#### [AIM OF THE TASK]
Rewrite the part of the data that opens with the line containing "Task: Click the site lock icon in address bar" and closes with the line containing "Action: point(1000,18)", swapping every "screenshot" for "screen image" and leaving everything else unchanged. Omit the pictures from your answer.

#### [STORED ROWS]
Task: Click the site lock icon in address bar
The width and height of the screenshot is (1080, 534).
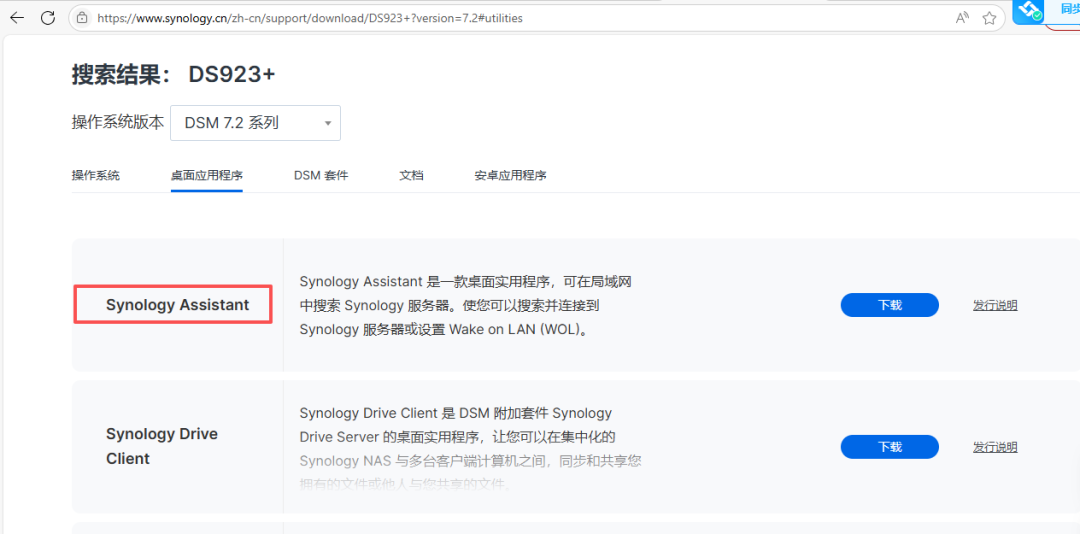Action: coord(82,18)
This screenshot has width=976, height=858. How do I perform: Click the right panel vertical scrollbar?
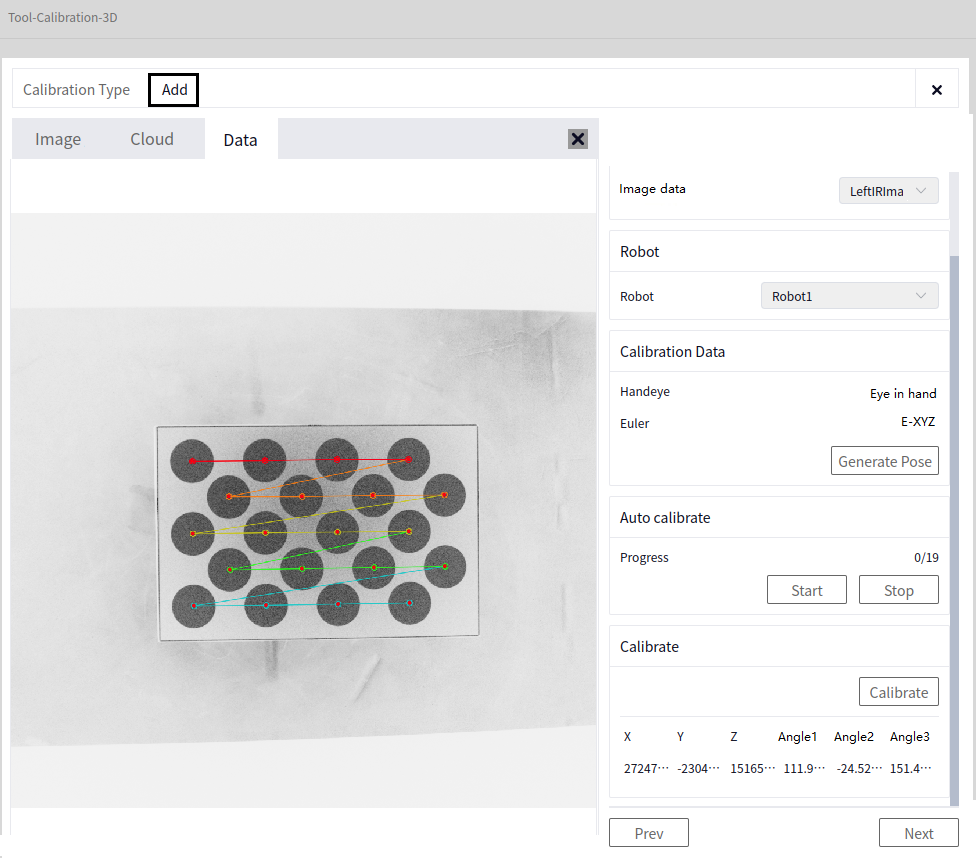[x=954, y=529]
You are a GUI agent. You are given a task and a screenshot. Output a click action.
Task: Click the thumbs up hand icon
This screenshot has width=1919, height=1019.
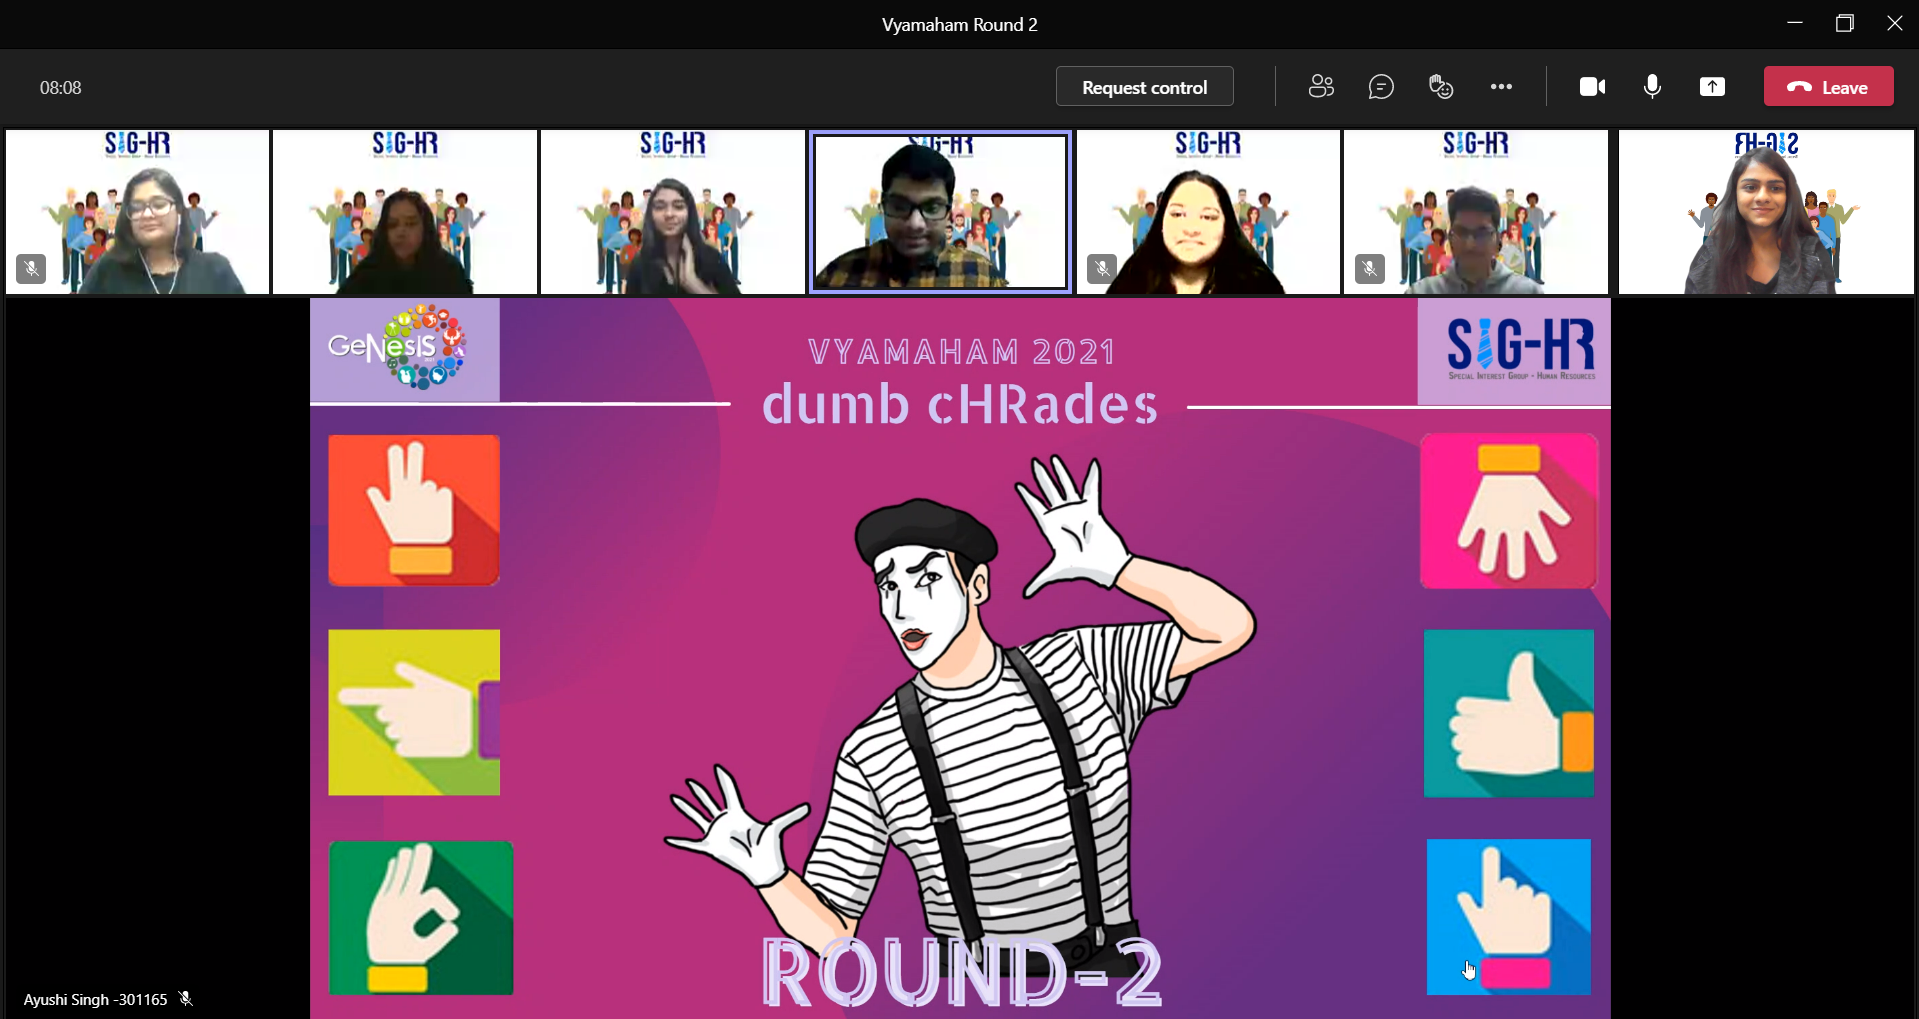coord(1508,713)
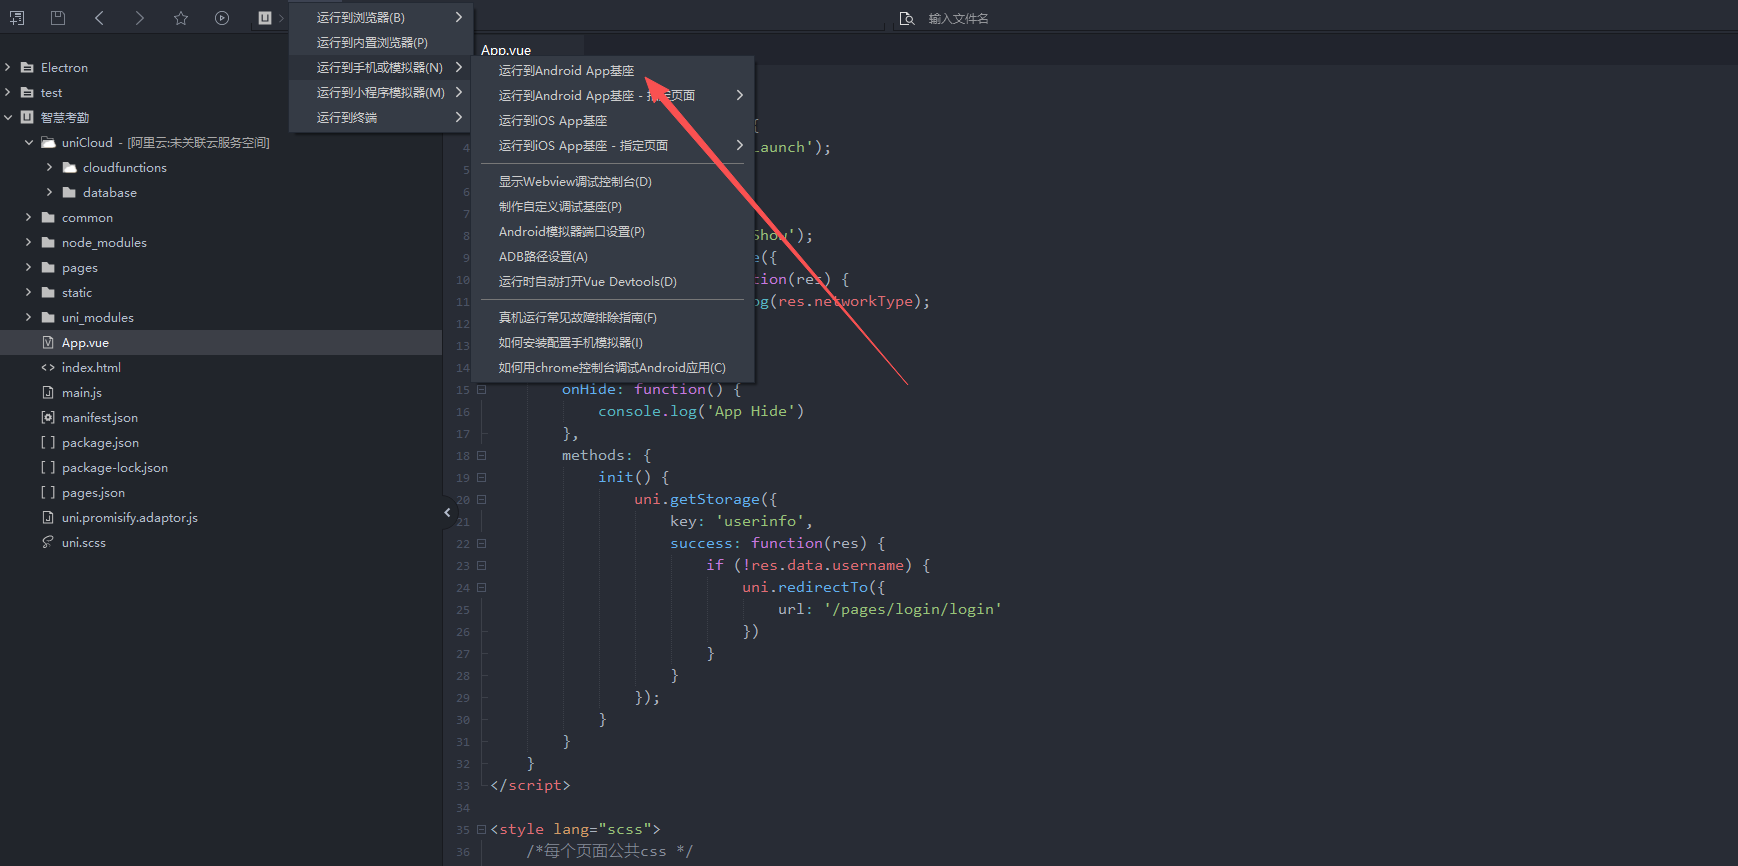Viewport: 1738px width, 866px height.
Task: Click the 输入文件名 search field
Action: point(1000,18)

* * *

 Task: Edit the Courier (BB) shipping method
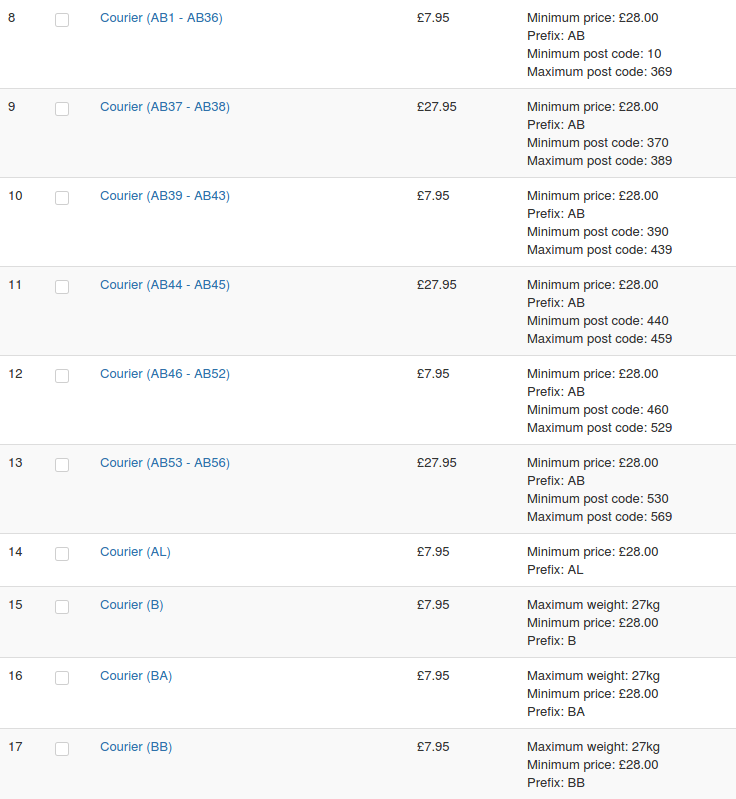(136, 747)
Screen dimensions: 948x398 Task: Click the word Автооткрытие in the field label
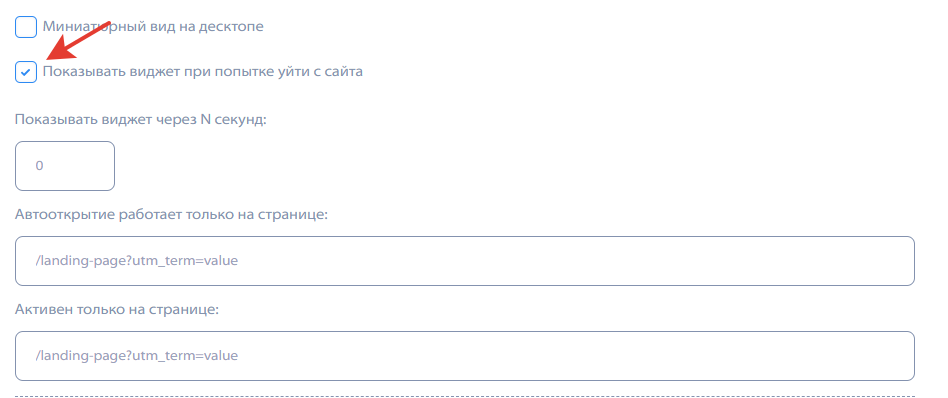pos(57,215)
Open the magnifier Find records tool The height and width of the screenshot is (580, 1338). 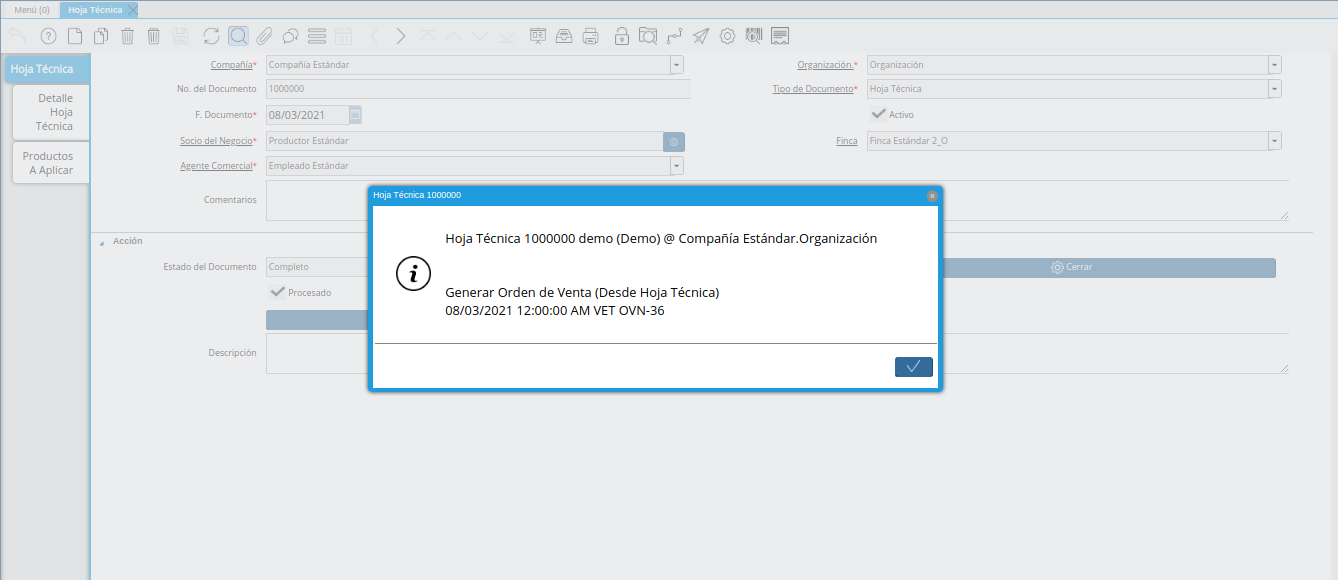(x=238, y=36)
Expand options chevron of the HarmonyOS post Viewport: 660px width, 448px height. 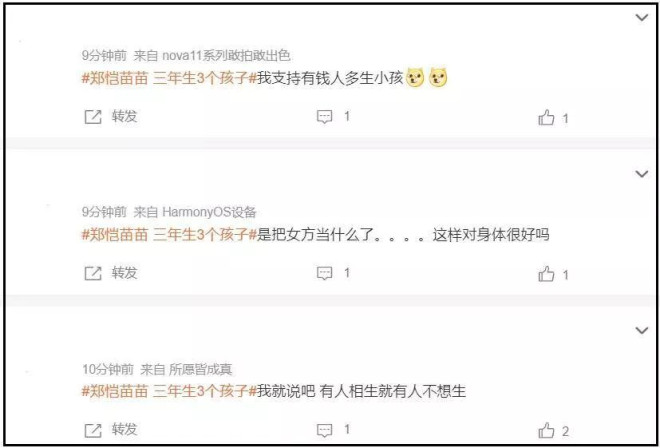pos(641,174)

#### [EXPECTED ANSWER]
Task: Click the site lock icon in address bar
The width and height of the screen image is (1080, 534).
Action: coord(82,18)
This screen image has width=976, height=858. How do I perform: Click the right panel vertical scrollbar?
[x=954, y=529]
You are a GUI agent. You are given a task and a screen image. Output a click action.
Task: Click the thumbs up hand icon
This screen image has width=1919, height=1019.
coord(1508,713)
Viewport: 1738px width, 866px height.
Task: Click the 输入文件名 search field
Action: point(1000,18)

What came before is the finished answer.